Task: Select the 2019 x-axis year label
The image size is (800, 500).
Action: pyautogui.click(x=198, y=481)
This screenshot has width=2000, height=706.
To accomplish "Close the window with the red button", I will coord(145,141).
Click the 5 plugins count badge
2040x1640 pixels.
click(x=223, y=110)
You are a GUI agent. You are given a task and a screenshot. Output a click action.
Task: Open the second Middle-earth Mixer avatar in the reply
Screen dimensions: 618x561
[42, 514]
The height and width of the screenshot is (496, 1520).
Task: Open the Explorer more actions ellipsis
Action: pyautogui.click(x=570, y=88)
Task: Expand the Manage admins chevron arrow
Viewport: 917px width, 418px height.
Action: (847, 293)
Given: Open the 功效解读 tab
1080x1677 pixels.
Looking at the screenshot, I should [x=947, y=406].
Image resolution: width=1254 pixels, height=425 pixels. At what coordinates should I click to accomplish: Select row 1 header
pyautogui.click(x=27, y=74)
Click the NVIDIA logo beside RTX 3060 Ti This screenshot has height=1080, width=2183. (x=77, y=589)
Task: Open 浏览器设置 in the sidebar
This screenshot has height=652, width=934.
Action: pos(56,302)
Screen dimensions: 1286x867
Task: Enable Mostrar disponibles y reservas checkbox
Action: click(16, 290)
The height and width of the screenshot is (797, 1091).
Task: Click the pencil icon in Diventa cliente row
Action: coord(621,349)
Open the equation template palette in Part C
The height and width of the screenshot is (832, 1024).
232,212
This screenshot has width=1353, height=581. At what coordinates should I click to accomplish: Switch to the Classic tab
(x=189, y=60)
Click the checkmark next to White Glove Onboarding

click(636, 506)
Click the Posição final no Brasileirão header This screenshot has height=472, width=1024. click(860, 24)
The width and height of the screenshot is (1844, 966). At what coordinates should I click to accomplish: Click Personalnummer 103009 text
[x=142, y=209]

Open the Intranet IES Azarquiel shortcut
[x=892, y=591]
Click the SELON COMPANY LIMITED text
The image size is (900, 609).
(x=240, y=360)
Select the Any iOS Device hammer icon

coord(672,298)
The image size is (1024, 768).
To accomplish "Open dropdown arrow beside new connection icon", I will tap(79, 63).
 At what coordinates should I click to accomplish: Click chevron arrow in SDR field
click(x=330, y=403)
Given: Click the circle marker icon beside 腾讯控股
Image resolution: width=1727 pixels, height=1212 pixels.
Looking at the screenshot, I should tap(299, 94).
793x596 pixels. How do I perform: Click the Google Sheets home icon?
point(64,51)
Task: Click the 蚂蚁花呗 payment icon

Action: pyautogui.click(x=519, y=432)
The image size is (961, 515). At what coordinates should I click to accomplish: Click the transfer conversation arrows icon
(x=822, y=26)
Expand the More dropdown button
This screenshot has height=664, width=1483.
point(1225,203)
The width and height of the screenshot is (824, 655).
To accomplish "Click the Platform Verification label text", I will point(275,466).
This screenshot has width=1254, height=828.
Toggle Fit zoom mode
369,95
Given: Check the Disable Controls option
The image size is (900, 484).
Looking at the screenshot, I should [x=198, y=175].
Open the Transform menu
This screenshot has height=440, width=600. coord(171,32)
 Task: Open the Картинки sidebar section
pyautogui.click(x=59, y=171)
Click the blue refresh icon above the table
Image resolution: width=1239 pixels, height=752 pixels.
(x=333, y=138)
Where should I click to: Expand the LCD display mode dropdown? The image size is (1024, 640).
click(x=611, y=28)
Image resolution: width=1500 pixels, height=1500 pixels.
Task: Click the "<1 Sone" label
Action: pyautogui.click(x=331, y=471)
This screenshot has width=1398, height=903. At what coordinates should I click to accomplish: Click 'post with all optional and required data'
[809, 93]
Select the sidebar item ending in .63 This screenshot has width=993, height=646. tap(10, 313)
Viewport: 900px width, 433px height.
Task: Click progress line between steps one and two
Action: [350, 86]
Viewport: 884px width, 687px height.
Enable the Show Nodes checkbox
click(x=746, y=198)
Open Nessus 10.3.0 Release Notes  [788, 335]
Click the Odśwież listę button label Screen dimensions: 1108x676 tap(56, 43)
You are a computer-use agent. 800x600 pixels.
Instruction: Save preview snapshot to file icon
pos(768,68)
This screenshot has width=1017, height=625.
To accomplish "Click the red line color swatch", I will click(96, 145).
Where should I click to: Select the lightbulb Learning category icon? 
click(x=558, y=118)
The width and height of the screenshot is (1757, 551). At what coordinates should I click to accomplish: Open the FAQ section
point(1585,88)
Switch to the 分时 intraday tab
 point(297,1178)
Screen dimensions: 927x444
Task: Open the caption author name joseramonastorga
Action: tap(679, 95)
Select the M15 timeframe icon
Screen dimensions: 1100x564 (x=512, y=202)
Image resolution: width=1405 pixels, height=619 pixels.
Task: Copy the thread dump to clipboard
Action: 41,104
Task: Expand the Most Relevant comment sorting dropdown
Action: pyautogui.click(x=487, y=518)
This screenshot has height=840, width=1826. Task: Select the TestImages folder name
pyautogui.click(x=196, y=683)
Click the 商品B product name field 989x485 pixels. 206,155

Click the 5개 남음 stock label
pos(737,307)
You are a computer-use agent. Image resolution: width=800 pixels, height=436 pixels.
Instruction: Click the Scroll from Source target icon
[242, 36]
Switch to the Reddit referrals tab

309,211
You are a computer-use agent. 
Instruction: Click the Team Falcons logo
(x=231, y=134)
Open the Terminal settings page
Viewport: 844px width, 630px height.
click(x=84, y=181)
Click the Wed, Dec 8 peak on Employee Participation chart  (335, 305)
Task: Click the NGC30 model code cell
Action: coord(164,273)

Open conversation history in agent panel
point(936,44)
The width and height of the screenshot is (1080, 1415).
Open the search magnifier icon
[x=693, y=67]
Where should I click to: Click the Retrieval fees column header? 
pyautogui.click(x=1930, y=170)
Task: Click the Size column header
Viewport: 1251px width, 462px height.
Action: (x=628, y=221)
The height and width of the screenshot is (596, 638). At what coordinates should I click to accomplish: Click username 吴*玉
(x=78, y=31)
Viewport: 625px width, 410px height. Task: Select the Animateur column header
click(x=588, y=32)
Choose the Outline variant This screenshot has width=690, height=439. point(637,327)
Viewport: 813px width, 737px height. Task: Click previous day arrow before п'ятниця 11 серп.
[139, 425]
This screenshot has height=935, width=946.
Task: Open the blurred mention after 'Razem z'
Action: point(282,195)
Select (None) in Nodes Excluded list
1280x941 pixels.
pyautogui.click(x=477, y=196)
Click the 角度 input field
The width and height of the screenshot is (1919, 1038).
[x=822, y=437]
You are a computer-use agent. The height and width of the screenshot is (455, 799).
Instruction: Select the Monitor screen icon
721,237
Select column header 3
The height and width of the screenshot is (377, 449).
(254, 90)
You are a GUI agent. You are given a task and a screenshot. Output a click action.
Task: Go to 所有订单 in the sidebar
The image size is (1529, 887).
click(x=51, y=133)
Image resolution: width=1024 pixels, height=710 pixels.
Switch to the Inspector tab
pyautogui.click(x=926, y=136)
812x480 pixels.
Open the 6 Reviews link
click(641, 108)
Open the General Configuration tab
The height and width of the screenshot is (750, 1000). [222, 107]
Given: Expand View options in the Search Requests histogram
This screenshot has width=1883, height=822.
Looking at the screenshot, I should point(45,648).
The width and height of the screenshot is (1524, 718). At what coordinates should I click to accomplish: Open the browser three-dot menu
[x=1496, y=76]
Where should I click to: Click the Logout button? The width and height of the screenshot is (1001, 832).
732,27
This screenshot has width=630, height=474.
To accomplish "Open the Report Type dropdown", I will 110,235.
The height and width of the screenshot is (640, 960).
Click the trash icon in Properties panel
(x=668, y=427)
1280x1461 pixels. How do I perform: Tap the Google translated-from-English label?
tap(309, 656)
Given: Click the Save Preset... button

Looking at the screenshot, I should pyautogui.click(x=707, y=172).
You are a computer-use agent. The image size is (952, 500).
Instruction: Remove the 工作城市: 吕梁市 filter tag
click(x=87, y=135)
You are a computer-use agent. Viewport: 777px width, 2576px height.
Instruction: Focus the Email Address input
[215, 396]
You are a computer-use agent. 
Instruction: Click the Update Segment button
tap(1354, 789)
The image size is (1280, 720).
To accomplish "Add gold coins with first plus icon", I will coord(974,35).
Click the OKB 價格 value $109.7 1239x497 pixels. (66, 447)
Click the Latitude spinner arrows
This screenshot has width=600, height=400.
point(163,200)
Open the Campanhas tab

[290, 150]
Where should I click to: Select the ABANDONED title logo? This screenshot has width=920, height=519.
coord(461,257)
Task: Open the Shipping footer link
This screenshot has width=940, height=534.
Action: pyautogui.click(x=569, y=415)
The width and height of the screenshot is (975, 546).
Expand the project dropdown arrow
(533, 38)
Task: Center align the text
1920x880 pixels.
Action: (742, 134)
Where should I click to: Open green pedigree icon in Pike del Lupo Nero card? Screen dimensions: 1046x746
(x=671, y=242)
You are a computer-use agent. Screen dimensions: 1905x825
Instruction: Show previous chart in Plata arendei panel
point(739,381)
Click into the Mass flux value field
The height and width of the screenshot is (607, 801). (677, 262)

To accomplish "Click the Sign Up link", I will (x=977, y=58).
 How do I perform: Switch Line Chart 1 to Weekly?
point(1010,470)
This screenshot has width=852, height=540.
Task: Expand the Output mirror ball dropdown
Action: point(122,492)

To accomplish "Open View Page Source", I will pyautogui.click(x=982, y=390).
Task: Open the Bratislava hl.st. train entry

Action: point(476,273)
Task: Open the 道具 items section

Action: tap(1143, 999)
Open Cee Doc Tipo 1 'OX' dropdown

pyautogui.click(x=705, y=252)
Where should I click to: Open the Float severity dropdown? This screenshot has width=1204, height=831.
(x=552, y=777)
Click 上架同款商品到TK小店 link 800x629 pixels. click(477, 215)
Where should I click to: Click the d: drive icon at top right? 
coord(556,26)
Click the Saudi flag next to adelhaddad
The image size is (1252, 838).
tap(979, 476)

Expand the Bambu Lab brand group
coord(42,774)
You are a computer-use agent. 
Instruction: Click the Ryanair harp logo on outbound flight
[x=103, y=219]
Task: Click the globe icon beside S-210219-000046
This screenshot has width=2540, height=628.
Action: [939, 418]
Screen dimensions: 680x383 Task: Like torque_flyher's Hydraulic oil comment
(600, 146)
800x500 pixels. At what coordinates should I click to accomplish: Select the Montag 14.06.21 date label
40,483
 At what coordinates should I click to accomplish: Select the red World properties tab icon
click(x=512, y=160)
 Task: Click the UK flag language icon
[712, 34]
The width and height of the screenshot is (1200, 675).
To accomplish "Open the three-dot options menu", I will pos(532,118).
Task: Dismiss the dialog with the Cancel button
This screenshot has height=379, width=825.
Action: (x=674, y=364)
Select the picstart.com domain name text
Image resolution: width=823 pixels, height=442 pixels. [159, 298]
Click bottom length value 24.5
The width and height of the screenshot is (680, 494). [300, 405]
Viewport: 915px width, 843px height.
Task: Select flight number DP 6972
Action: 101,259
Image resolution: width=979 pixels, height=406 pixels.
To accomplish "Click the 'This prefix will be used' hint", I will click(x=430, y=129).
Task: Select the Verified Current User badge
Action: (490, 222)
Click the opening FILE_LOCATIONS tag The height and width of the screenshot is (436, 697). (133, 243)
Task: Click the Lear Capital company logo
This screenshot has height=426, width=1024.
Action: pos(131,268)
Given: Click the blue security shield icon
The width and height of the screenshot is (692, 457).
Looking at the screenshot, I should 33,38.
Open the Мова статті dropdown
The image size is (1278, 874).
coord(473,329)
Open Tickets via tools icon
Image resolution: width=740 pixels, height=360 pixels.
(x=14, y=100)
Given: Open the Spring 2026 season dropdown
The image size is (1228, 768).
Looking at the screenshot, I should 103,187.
===============
● **Your task**
Please reproduce exactly the lines in the listing above from the one containing "The image size is (800, 500)." through the one containing "Task: Open the second", both included, and nothing more.

● **Written solution**
The image size is (800, 500).
Action: pyautogui.click(x=198, y=481)
This screenshot has width=2000, height=706.
To accomplish "Close the window with the red button", I will coord(145,141).
Click the 5 plugins count badge
2040x1640 pixels.
click(x=223, y=110)
You are a GUI agent. You are given a task and a screenshot. Output a click action.
Task: Open the second Middle-earth Mixer avatar in the reply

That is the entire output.